O quarto eixo que baliza as discussões da 2ª CNSMu trata das “Políticas públicas para as mulheres e a participação social”. A saúde integral das mulheres, a responsabilidade do SUS para a implementação de políticas públicas com equidade e a organização do movimento de mulheres e feminista para a participação social foram pontos de destaque.

Ana Costa, do Centro Brasileiro de Estudos de Saúde (Cebes), relembrou o movimento sanitarista que proporcionou a construção do SUS e sua forte relação com o movimento de mulheres e feminista que, naquele período, se fortalecia na pauta de saúde. “A saúde foi o tema que mobilizou e fortaleceu a luta feminista no processo de redemocratização. E não podemos falar de saúde da mulher sem falar no SUS e no conceito ampliado de saúde, articulando qualidade de vida”.

Ana também problematizou questões relativas aos direitos reprodutivos e sexuais, a partir de um debate politizador. A questão foi alvo de divergências no plenário e gerou manifestações.

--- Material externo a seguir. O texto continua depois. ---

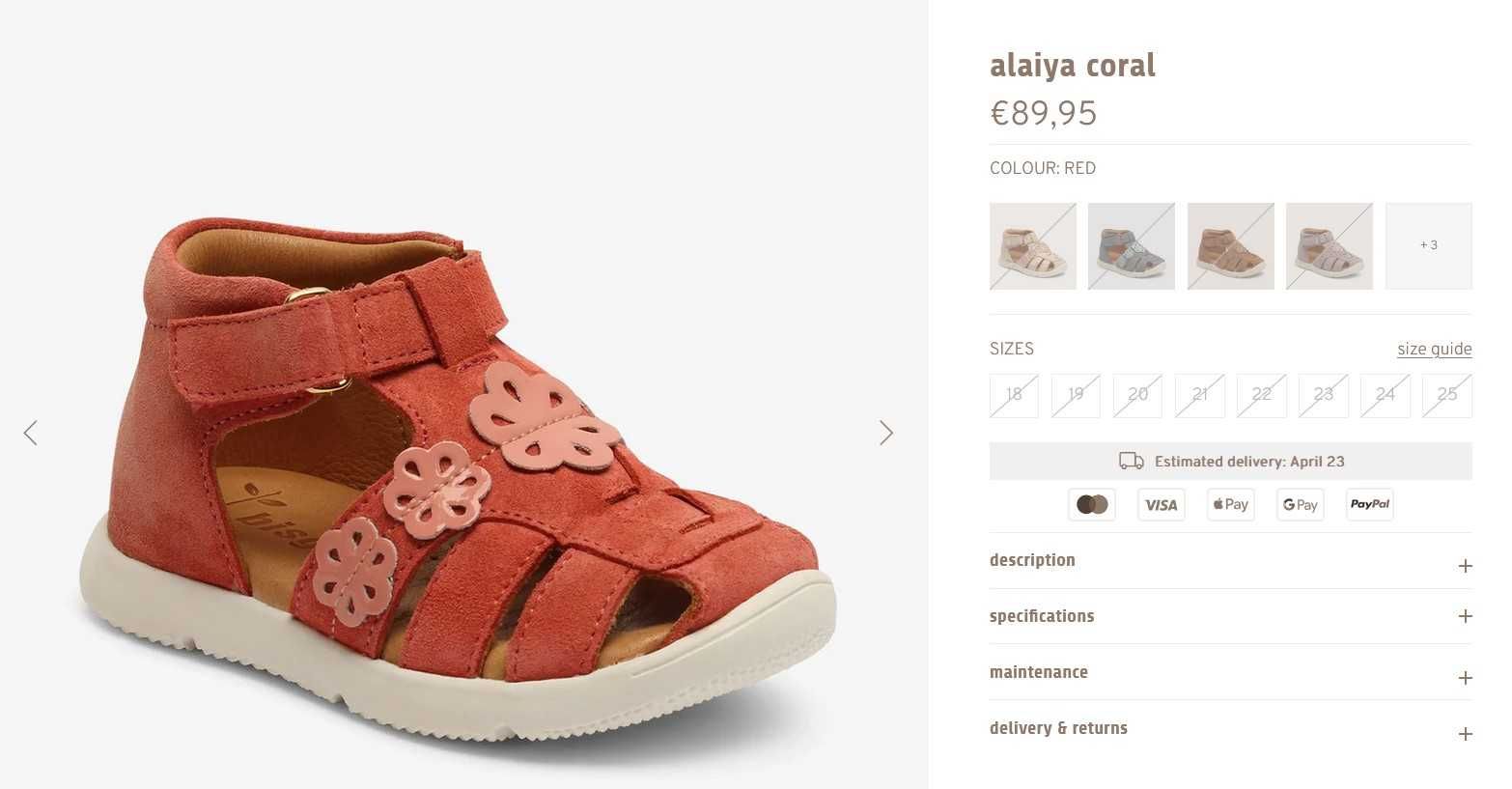Open the delivery & returns section
1512x789 pixels.
pyautogui.click(x=1231, y=728)
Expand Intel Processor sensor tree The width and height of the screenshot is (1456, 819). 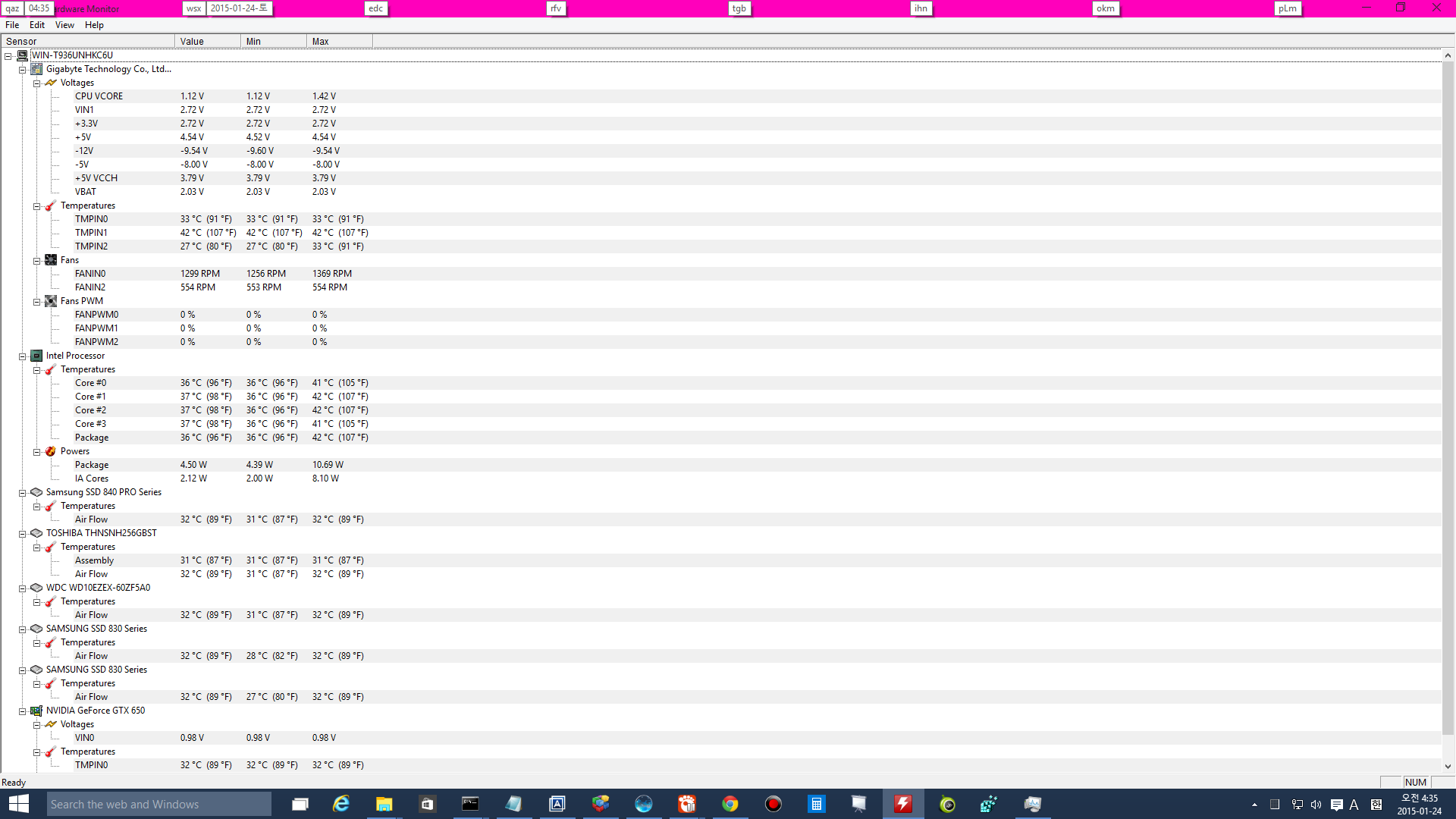click(23, 355)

“Precisamos repolitizar temas crônicos como o aborto. A ilegalidade do aborto nos reduz a uma democracia de segunda linha. Mulheres de todas as classes e religiões fazem aborto, isso é estatístico. O aborto legalizado permite o acesso aquelas que precisam. Esse é um tema de confronto com o fundamentalismo e precisamos radicalizar com ele sim”.

A manutenção de direitos sociais percorreu todas as mesas. Foto: Catarinas.

Alessandra Lunas, coordenadora nacional da Marcha das Margarida, trouxe a unidade como essencial para enfrentar a retirada de direitos. “As experiências de políticas públicas foram conquistadas com luta e nós estamos neste espaço hoje para dizer a esse governo golpista que não vamos recuar. Faço um chamado a cada uma de nós para uma luta conjunta”, propõe.

A integrante da Marcha das Mulheres Negras, Angela Martins, demonstrou, a partir de dados, de que forma o racismo impacta na saúde da população e da juventude negra.

Neste sábado, 19, os temas debatidos nas quatro mesas e as propostas construídas nas etapas locais serão esmiuçados em grupos.